Excerpt:
---+---

State of Florida ordered health directors not to give yes-or-no input on school reopenings
TAMPA, Fla. - When Hillsborough County decided last week to start the school year with only virtual classes, they cited the testimony of local health experts as a large part of that decision. But some school districts in Florida say their county health officials were placed under state order not to offer recommendations on reopening schools, and that's making their job more difficult.
The state’s order for schools to offer the choice of in-person classes included a clause which states re-openings must be consistent with safety precautions as defined by state and local health officials.
Some counties saw that as a potential workaround: If their county health directors determine reopening is inconsistent with controlling the virus, they could offer online classes only.
However, county school board members across the state quickly discovered their county health officials were not offering recommendations one way or the other.
And as the Palm Beach Post first reported, health directors in Volusia and other counties said they weren’t giving guidance on whether to reopen because the state told them not to.

---+---

Records taken from a dataset
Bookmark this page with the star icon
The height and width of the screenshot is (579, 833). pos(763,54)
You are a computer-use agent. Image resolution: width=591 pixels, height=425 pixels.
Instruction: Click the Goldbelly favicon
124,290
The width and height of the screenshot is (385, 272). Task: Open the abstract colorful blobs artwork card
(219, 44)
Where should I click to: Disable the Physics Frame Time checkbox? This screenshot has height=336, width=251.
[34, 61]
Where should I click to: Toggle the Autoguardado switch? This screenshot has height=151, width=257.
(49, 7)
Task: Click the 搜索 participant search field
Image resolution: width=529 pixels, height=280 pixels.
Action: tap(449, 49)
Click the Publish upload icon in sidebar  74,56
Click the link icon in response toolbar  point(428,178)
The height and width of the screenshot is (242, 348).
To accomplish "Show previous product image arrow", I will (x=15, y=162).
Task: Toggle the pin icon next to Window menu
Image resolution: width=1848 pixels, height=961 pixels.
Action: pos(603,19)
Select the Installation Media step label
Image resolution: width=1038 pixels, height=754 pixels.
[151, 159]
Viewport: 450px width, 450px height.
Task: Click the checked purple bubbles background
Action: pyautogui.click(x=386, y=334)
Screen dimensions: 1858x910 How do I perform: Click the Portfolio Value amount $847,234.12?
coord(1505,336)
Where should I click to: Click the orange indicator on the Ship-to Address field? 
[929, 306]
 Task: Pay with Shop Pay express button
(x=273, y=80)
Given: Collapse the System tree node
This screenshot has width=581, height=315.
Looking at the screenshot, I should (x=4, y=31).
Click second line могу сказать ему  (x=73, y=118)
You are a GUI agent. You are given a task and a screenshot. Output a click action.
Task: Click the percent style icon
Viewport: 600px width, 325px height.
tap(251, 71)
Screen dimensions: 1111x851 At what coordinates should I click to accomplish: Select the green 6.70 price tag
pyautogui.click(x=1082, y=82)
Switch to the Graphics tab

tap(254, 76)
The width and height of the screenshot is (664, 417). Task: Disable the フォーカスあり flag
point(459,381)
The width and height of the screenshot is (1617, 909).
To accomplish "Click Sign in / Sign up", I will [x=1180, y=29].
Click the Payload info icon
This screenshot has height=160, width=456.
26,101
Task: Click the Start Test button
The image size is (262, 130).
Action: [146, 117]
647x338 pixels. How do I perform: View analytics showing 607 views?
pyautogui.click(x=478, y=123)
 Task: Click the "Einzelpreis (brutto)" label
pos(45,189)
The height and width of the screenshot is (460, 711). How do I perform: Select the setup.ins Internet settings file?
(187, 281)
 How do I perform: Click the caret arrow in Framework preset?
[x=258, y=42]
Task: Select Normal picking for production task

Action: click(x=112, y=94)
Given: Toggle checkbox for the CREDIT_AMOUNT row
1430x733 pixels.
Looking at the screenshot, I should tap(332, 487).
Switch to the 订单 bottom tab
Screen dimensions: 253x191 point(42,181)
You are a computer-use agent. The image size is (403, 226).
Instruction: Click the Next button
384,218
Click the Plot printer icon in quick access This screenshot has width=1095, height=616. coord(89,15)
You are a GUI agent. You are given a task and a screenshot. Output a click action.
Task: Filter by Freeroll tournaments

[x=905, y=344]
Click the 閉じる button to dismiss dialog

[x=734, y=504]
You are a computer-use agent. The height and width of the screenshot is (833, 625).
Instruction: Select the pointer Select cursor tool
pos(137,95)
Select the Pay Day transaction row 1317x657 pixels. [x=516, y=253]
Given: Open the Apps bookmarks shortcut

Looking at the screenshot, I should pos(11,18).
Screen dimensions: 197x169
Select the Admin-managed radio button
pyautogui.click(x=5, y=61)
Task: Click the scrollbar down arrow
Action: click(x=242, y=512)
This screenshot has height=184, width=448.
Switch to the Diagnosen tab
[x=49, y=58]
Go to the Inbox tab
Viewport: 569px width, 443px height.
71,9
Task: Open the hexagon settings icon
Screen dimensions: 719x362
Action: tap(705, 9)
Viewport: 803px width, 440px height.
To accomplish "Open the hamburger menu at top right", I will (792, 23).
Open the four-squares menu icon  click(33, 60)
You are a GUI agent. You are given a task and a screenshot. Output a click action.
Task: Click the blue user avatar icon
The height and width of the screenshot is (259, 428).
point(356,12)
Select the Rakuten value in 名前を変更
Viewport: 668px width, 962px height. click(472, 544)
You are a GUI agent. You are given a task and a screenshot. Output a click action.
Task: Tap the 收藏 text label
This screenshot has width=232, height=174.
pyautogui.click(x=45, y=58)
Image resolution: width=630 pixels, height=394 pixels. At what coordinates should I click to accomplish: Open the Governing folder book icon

---+---

What the task requires: Can you copy the part of the Florida school reopening article between "The state’s order" and "them not to.", inclusive?

Output of the exercise:
The state’s order for schools to offer the choice of in-person classes included a clause which states re-openings must be consistent with safety precautions as defined by state and local health officials.
Some counties saw that as a potential workaround: If their county health directors determine reopening is inconsistent with controlling the virus, they could offer online classes only.
However, county school board members across the state quickly discovered their county health officials were not offering recommendations one way or the other.
And as the Palm Beach Post first reported, health directors in Volusia and other counties said they weren’t giving guidance on whether to reopen because the state told them not to.